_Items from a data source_
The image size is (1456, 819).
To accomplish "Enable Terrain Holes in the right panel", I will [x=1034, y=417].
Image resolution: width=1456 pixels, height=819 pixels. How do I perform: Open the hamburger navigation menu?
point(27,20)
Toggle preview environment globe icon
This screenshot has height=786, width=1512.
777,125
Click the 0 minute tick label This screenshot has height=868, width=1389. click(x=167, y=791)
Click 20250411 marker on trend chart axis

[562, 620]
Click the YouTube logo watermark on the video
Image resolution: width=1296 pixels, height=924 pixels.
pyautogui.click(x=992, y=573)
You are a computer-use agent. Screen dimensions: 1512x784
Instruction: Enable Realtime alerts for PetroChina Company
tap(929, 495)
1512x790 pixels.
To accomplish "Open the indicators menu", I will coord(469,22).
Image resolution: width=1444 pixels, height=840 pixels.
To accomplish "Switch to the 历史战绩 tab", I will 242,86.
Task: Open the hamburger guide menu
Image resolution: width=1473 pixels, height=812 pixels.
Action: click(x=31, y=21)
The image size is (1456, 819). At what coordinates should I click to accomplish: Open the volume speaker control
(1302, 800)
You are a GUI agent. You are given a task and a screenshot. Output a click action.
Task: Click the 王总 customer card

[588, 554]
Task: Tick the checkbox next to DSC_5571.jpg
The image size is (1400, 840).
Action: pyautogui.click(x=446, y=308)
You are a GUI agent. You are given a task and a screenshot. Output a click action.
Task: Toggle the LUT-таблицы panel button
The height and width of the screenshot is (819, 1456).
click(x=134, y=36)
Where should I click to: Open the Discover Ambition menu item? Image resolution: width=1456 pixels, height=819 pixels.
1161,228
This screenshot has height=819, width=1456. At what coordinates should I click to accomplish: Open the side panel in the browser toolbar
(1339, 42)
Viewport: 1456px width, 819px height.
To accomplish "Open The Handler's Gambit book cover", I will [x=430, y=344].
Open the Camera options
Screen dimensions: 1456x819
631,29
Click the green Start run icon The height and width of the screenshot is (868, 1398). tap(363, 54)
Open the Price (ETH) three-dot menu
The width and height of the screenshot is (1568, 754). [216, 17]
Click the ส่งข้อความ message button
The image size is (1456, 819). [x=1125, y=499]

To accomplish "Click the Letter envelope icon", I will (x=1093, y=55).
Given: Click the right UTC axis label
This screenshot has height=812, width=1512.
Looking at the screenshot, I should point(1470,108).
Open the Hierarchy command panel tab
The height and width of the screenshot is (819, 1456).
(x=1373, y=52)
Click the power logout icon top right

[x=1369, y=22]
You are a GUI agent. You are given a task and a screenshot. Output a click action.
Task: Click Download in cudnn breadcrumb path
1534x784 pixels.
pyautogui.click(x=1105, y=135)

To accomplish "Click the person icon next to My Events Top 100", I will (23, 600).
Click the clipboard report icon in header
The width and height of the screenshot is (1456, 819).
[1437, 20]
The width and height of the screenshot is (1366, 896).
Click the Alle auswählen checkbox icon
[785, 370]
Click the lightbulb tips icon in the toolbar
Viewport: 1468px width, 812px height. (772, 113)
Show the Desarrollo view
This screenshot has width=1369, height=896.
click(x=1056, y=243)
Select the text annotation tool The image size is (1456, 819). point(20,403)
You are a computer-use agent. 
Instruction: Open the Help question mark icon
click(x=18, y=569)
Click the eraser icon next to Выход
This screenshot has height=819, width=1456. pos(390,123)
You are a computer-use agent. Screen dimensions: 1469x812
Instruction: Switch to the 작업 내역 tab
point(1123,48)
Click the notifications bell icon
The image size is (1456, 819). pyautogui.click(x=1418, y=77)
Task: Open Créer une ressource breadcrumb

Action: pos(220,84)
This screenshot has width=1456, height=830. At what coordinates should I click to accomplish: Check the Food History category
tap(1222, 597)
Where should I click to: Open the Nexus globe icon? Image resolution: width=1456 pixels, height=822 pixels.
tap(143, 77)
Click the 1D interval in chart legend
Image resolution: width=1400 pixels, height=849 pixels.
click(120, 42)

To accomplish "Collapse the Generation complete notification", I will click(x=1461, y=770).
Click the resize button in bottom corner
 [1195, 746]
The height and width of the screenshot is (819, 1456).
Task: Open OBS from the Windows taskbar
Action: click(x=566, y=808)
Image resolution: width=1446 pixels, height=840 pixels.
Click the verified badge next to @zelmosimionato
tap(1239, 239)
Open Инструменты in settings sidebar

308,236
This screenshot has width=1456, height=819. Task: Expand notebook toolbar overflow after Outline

_Exercise_
Go through the records above and copy each line where "label" is found.

_Problem solution_
Click the 0 minute tick label This screenshot has height=868, width=1389. click(x=167, y=791)
Given: Click the right UTC axis label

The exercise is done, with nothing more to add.